Quote 7
Edna arose, cramped from lying so long and still in the hammock. She tottered up the steps, clutching feebly at the post before passing into the house.
"Are you coming in, Leonce?" she asked, turning her face toward her husband.
"Yes, dear," he answered, with a glance following a misty puff of smoke. "Just as soon as I have finished my cigar." (11.20 – 11.22)
Leonce passive-aggressively asserts his right to do as he pleases.
Quote 8
"One of these days," she said, "I'm going to pull myself together for a while and think--try to determine what character of a woman I am; for, candidly, I don't know. By all the codes which I am acquainted with, I am a devilishly wicked specimen of the sex. But some way I can't convince myself that I am.
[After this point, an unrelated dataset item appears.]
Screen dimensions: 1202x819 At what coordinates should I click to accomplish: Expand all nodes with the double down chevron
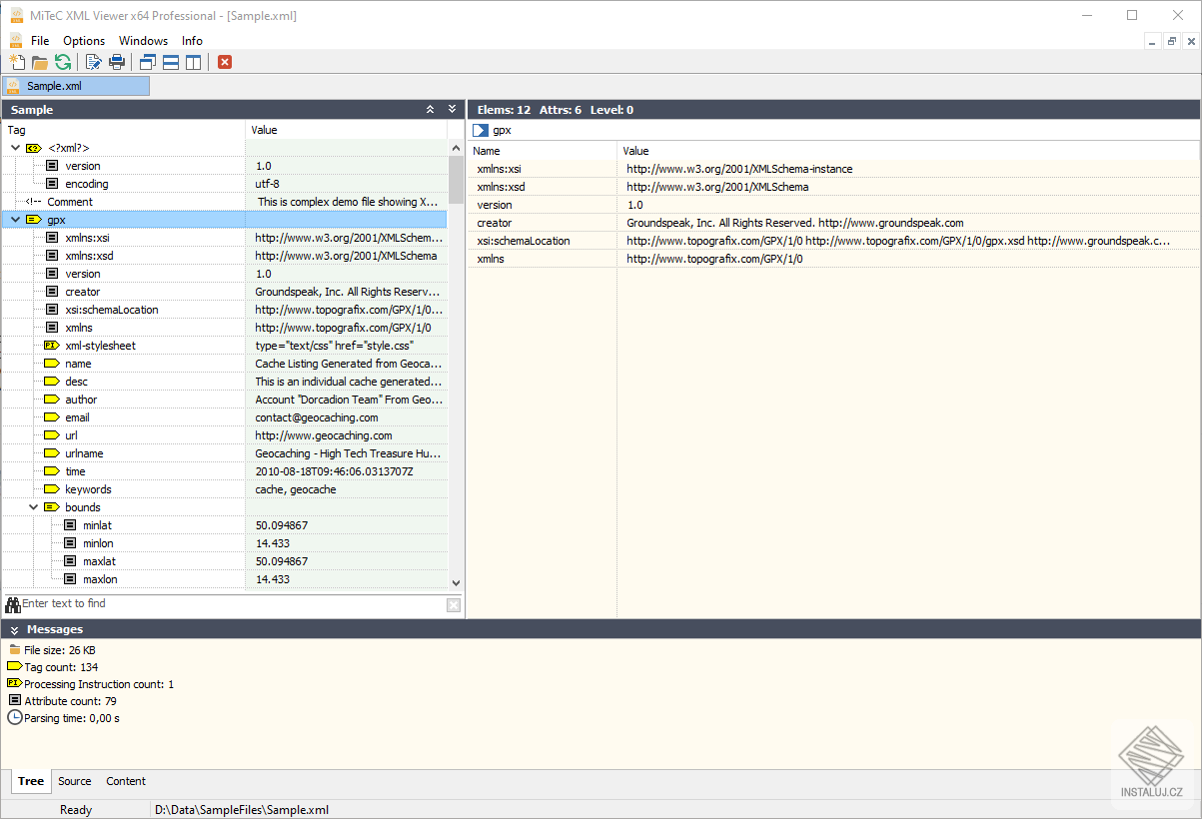coord(452,110)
I must think about it." (27.4)
Edna understands that society would condemn her as a terrible woman, but she doesn’t view herself as a bad person.
Quote 9
"I'm jealous of your thoughts tonight. They're making you a little kinder than usual; but some way I feel as if they were wandering, as if they were not here with me." She only looked at him and smiled. His eyes were very near. He leaned upon the lounge with an arm extended across her, while the other hand still rested upon her hair. They continued silently to look into each other's eyes. When he leaned forward and kissed her, she clasped his head, holding his lips to hers.
It was the first kiss of her life to which her nature had really responded. It was a flaming torch that kindled desire. (27.19-20)
Edna spent the first twenty-eight years of her life as a repressed woman; here she experiences passion for the first time.